You're Not Falling Apart, You're in a Life Transition
There's a particular kind of disorientation that comes with major life change. It's not quite grief, not quite excitement, and not quite fear, though it can feel like all three at once. You know something significant is happening. You're just not entirely sure who you are on the other side of it yet.
If that sounds familiar, you're not alone and you're not falling apart. You're in a life transition. And the discomfort you're feeling isn't a sign that something has gone wrong. It's a sign that something real is happening.
I work with a lot of people who are navigating life transitions: career shifts, relationship endings or beginnings, moves, loss, identity overhauls, the quiet unravelling that comes when a life you built no longer fits. What I've noticed is that the struggle usually isn't about the change itself. It's about not having a map for the in-between.
This is that map.
Why Life Transitions Feel So Hard
Change and transition are not the same thing. Change is the external event: the job ends, the relationship shifts, the move happens. Transition is the internal process of adapting to it. And that process takes a lot longer, and asks a lot more of you, than the event itself.
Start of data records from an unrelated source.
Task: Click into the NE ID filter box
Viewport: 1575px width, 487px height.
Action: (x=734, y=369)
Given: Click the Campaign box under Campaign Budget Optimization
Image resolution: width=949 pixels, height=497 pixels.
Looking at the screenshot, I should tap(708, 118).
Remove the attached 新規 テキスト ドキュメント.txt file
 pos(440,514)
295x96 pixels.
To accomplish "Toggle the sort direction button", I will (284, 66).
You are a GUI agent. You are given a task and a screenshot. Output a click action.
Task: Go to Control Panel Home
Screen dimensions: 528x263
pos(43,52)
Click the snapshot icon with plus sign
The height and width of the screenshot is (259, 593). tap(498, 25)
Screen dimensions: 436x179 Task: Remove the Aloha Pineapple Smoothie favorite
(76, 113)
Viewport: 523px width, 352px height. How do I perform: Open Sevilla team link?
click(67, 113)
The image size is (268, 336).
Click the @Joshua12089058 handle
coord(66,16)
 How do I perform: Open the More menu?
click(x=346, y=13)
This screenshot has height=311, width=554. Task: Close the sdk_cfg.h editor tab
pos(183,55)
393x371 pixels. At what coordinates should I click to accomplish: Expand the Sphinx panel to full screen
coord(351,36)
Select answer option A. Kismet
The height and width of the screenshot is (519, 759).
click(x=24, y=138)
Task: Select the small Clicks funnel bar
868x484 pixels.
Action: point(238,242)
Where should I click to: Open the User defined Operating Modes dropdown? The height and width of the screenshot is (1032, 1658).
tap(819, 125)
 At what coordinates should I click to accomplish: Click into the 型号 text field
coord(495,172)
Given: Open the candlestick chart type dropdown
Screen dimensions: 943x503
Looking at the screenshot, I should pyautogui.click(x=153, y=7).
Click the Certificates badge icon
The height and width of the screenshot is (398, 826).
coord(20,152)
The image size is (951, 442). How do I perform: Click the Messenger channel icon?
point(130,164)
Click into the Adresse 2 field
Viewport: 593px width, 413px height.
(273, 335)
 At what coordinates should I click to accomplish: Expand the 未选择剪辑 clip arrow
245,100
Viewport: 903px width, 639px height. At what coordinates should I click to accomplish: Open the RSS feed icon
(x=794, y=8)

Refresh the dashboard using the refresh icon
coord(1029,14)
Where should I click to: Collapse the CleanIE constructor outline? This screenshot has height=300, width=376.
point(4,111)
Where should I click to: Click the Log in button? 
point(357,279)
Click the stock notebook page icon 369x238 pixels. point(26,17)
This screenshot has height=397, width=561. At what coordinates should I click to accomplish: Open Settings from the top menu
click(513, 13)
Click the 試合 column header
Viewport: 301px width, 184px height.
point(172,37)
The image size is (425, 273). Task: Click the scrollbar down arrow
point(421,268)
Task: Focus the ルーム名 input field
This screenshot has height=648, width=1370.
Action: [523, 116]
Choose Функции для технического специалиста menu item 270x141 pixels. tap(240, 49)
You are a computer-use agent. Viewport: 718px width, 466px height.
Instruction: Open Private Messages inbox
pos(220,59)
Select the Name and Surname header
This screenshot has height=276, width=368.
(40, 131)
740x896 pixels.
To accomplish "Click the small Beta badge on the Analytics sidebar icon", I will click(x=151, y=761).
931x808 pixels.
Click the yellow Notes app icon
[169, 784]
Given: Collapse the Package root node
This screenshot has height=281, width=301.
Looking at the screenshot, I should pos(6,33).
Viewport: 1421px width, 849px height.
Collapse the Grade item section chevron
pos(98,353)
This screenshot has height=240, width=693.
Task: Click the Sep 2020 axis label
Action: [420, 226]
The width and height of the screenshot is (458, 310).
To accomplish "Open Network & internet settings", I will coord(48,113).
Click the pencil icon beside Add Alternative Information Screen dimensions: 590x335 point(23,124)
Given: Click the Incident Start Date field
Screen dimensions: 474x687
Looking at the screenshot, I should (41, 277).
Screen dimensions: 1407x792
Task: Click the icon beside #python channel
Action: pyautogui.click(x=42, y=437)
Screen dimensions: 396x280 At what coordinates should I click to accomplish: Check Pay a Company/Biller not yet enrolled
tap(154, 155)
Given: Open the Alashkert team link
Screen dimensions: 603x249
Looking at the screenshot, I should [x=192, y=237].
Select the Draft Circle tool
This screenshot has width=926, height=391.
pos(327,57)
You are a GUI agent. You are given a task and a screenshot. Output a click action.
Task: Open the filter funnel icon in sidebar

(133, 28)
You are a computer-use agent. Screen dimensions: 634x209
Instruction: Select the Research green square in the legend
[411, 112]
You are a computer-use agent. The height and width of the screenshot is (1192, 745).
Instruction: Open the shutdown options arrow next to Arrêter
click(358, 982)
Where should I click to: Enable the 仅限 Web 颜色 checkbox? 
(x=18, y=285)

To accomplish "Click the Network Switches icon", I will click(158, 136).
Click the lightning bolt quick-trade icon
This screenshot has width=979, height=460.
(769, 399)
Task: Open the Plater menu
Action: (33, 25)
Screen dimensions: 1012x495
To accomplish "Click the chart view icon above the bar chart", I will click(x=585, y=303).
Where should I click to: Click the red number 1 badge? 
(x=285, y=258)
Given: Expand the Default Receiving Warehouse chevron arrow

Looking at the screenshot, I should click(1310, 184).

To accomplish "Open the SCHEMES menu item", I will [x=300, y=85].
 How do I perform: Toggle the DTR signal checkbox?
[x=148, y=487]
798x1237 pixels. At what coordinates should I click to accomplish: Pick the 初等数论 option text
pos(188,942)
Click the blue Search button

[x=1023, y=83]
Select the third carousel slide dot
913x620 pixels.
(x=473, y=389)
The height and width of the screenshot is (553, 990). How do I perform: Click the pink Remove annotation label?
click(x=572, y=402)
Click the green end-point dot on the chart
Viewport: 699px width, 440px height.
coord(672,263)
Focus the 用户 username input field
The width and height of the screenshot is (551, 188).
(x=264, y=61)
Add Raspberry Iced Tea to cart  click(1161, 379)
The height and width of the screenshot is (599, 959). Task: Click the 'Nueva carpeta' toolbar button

Psychologist William Bridges spent decades studying how people move through change. He described transitions as having three phases: an ending, a neutral zone, and a new beginning. Most people focus on the new beginning and try to skip straight to it. But the neutral zone, that murky in-between space where the old thing is gone and the new thing hasn't fully formed, is actually where most of the important work happens.
The problem is that the neutral zone is deeply uncomfortable. Your identity, your routines, your sense of purpose, these things are often tied to whatever is changing. When they shift, so does your footing. That's not weakness. That's just how transitions work.
Why Your Nervous System Treats Change Like a Threat
Even positive transitions can feel destabilizing, and there's a physiological reason for that. Your nervous system is wired for predictability. Familiar patterns, even painful ones, register as safe because they are known. Uncertainty, even exciting uncertainty, activates a mild stress response.
This is why you can choose a change, want a change, and still feel anxious in the middle of it. Your brain isn't reacting to whether the change is good or bad. It's reacting to the fact that the future is unclear. Knowing this doesn't make it easier exactly, but it does make it less alarming. You're not broken. You're just human.